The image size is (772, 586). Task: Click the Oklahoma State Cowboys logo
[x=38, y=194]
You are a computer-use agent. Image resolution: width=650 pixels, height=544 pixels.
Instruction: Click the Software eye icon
==
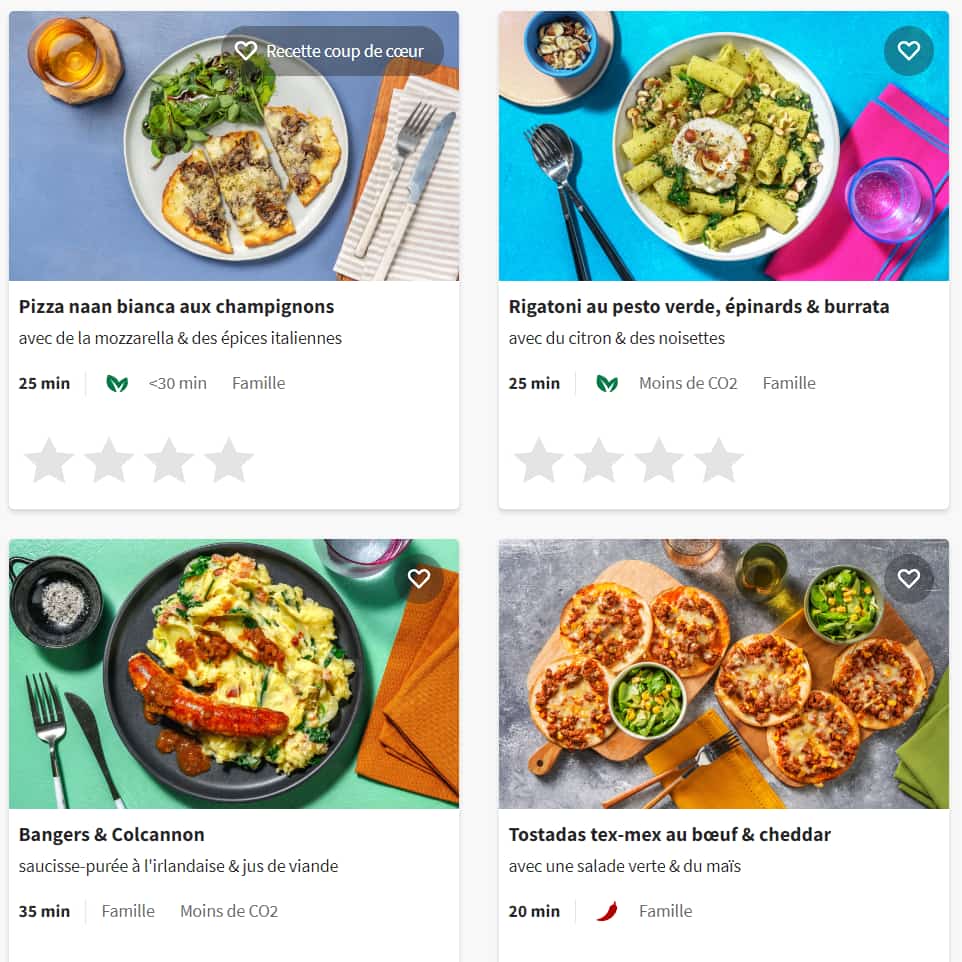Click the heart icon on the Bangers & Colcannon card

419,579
...
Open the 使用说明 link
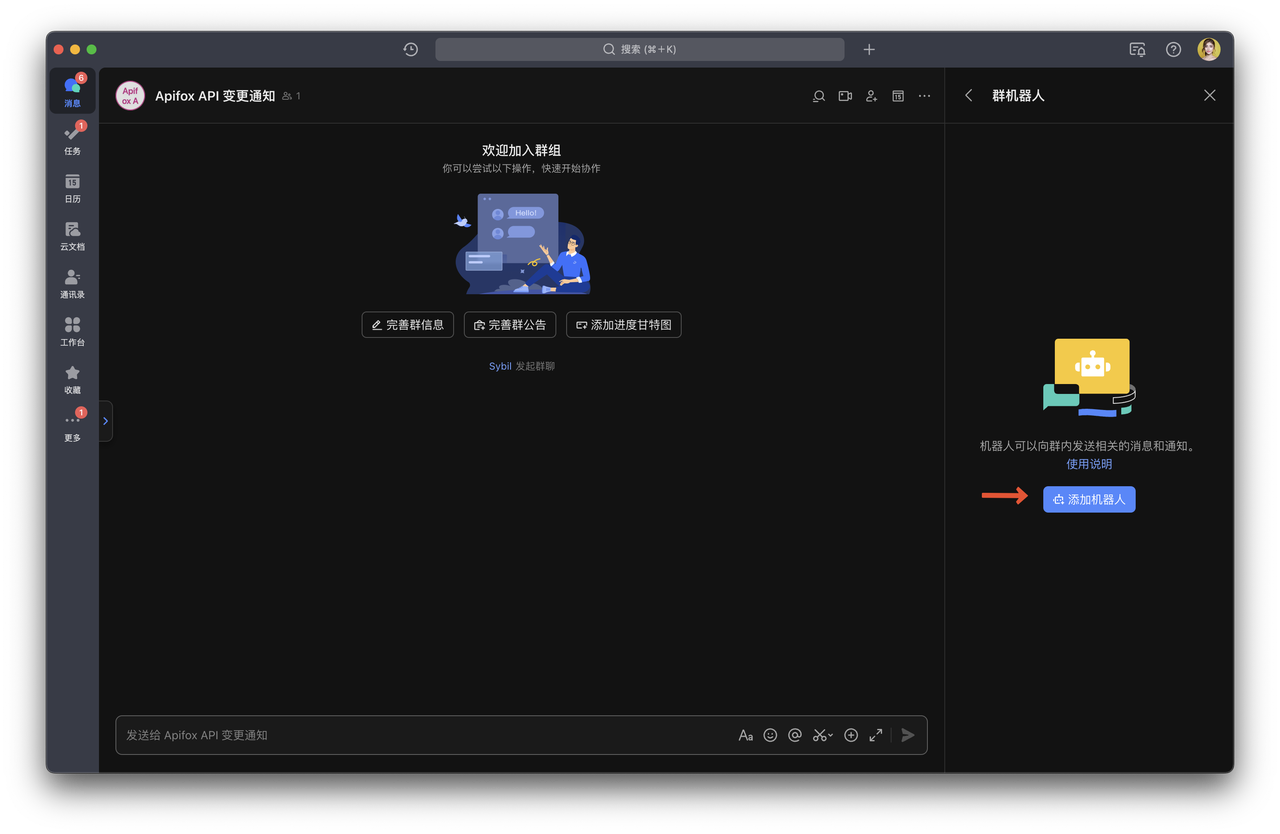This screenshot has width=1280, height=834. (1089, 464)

**What you are asked to do**: From the listing above, the lines starting with the one that has "The image size" and running through the one that has "Instruction: Click the Software eye icon" should be copied exactly, ends included.

**Response below**:
The image size is (772, 586). Task: Click the Oklahoma State Cowboys logo
[x=38, y=194]
You are a computer-use agent. Image resolution: width=650 pixels, height=544 pixels.
Instruction: Click the Software eye icon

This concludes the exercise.